* [Stated problem]:
Copy out the text of every item below word for word, without the pictures.
____ Supplied material
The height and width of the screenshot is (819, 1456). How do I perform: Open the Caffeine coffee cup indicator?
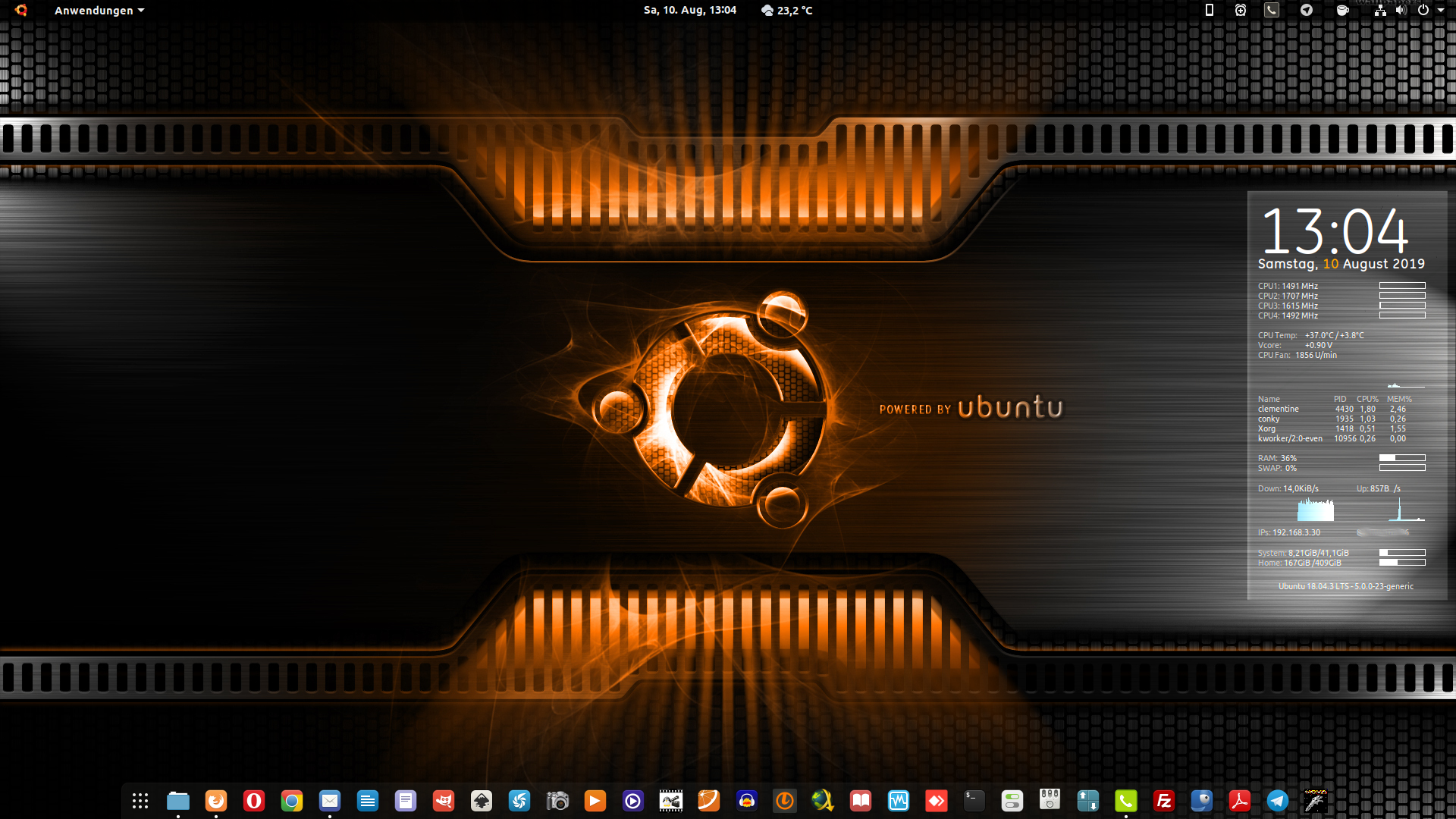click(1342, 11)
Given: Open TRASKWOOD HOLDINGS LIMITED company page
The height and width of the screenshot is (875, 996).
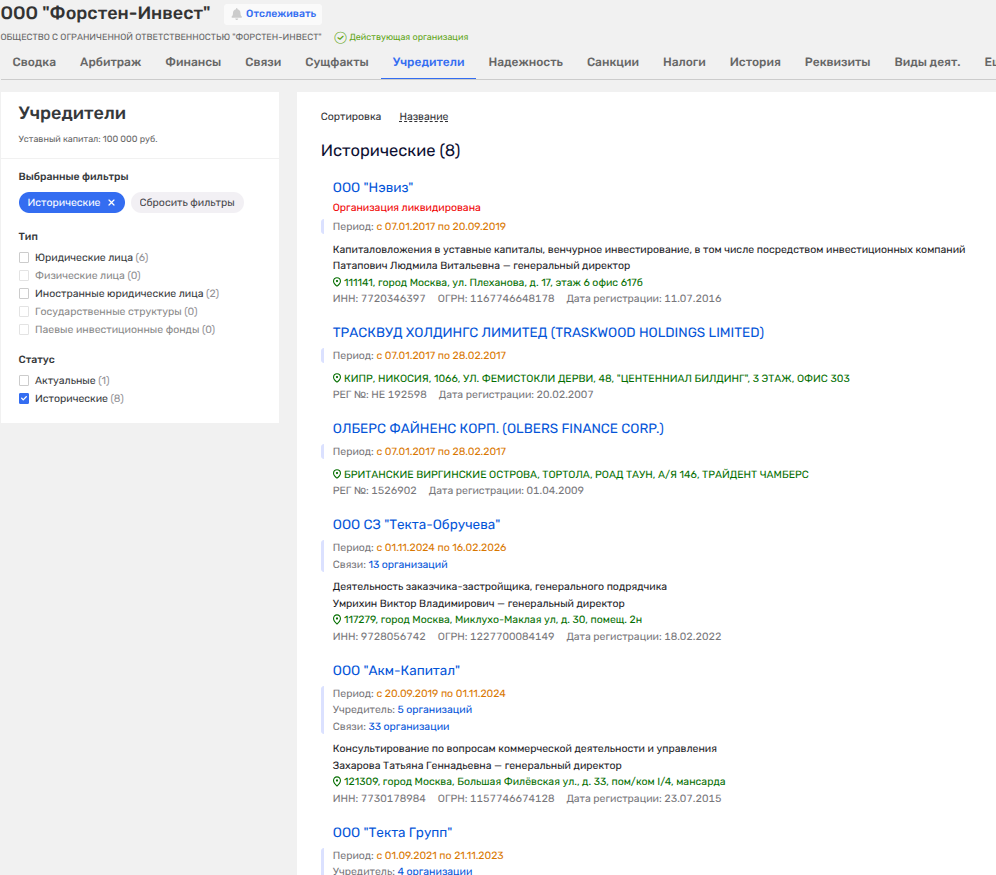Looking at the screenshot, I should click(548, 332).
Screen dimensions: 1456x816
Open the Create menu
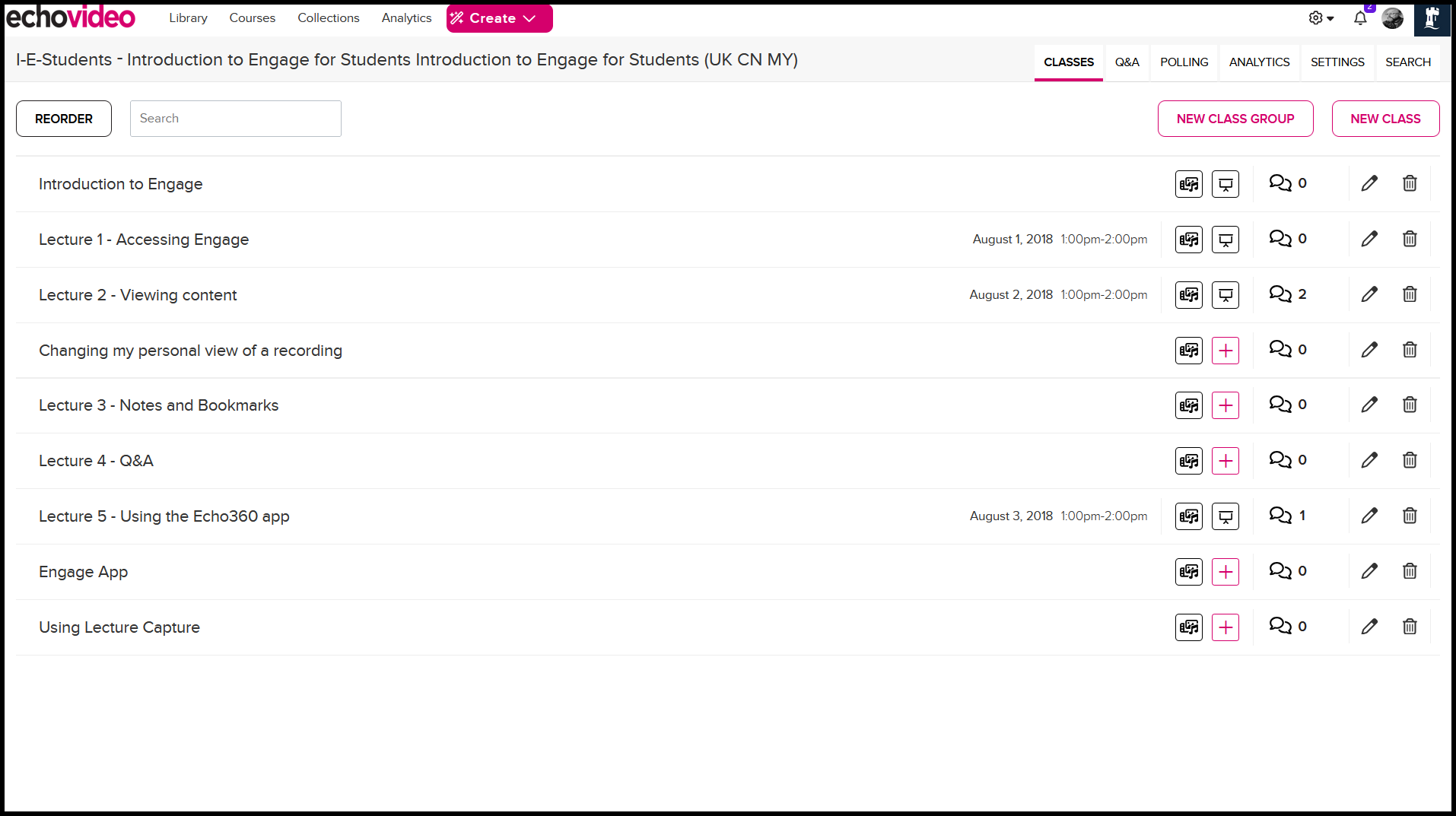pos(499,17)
________
* [Response to the task]:
The height and width of the screenshot is (819, 1456). How do I perform: Open the Caffeine coffee cup indicator?
click(1342, 11)
Given: Open TRASKWOOD HOLDINGS LIMITED company page
The height and width of the screenshot is (875, 996).
Looking at the screenshot, I should click(548, 332).
Screen dimensions: 1456x816
Open the Create menu
pos(499,17)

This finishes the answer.